Antrag auf Aufhebung des Haftbefehls zurückgewiesen
1. Die Entscheidung über den Antrag auf Aufhebung des Haftbefehls
Die Kammer hat mit Beschluss vom heutigen Tag auf Grundlage der Akten den Antrag des Verteidigers von Herrn Kachelmann auf Aufhebung des Haftbefehls und Freilassung seines Mandanten zurückgewiesen. Herr Kachelmann bleibt damit weiterhin in Untersuchungshaft.
Die Kammer hat im Hinblick auf die zwischenzeitlich eingegangene Beschwerde ausgeführt, dass eine begründete Sachentscheidung bislang nicht ergangen und deshalb über den noch nicht beschiedenen Antrag auf Aufhebung des Haftbefehls zu entscheiden gewesen sei.

Erfasste Daten:
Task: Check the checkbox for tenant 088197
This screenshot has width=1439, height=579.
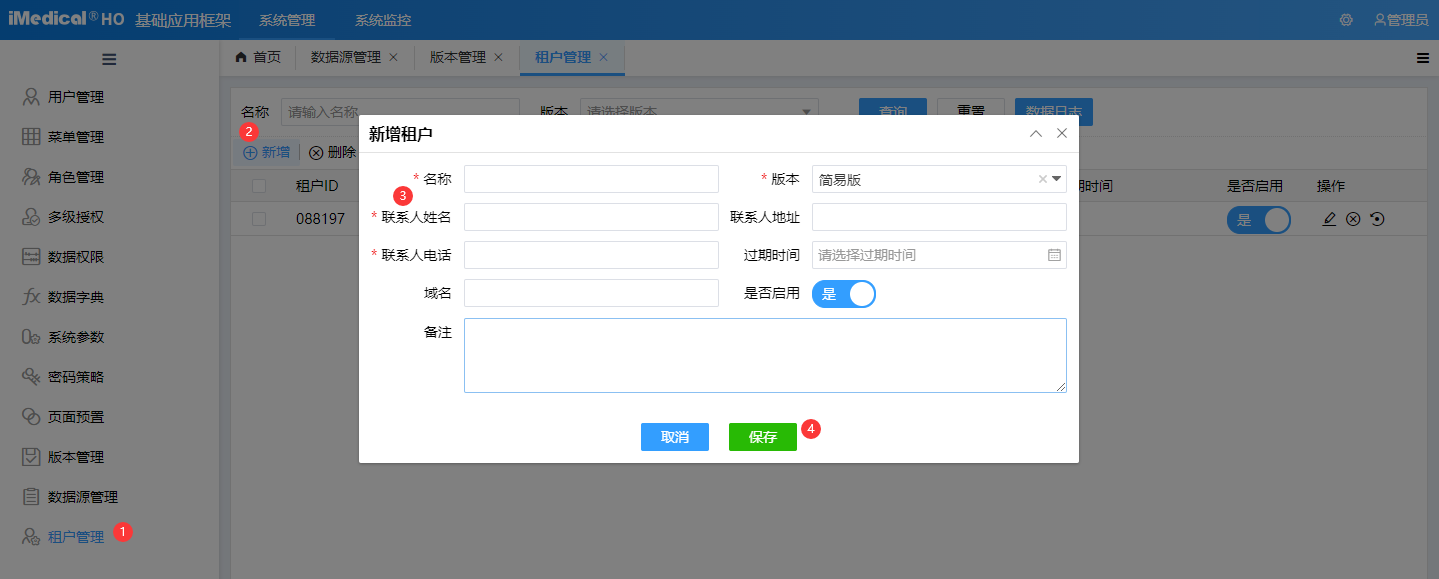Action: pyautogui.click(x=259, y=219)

* * *

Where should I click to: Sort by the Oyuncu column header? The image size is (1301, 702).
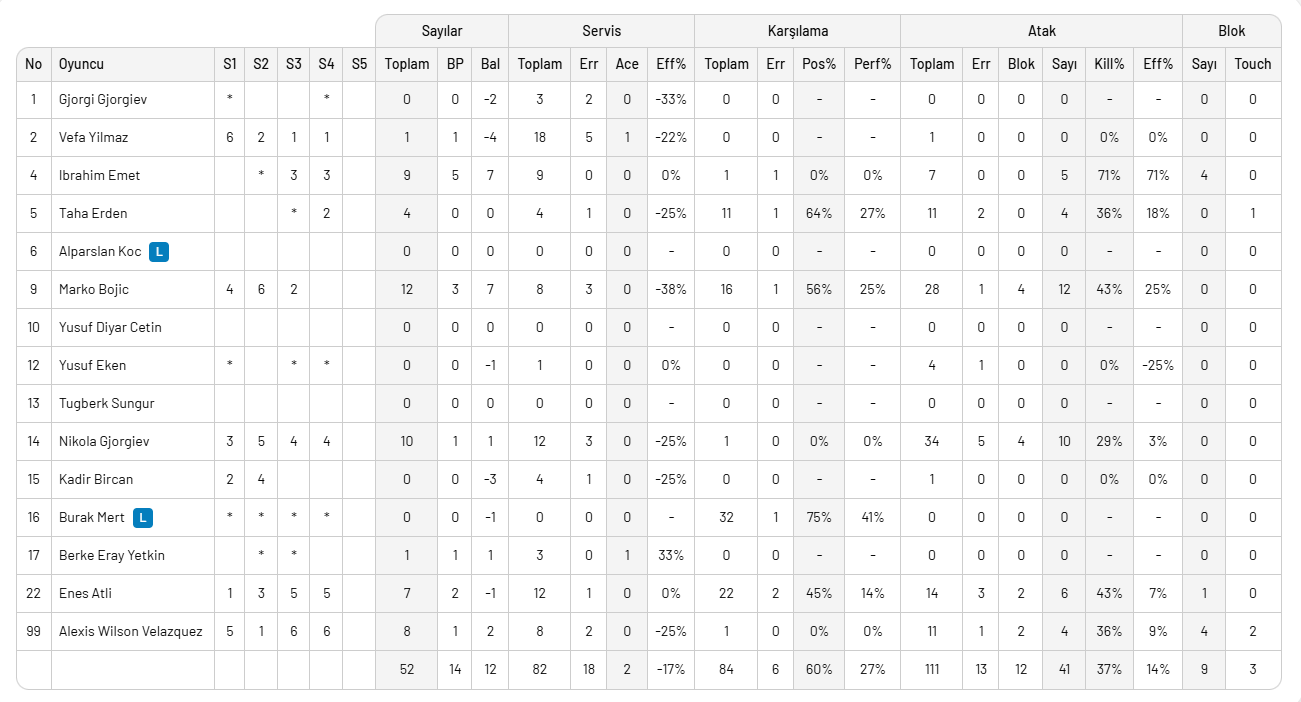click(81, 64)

Aufgaben:
A: Schreiben Sie aus dem Text zum Haftbefehl den Teil wörtlich ab, der mit den Worten „Antrag auf Aufhebung des Haftbefehls zurückgewiesen“ beginnt. Hören Sie nach „weiterhin in Untersuchungshaft.“ auf.
B: Fassen Sie im Text zum Haftbefehl den Absatz, der mit „Die Kammer hat mit Beschluss“ beginnt, kürzer zusammen und behalten Sie dabei die wichtigsten Fakten bei.

Lösungen:
A:
Antrag auf Aufhebung des Haftbefehls zurückgewiesen
1. Die Entscheidung über den Antrag auf Aufhebung des Haftbefehls
Die Kammer hat mit Beschluss vom heutigen Tag auf Grundlage der Akten den Antrag des Verteidigers von Herrn Kachelmann auf Aufhebung des Haftbefehls und Freilassung seines Mandanten zurückgewiesen. Herr Kachelmann bleibt damit weiterhin in Untersuchungshaft.

B: Die Kammer hat heute nach Aktenlage den Antrag von Herrn Kachelmanns Verteidiger abgelehnt, den Haftbefehl aufzuheben und Herrn Kachelmann freizulassen. Er bleibt weiter in Untersuchungshaft.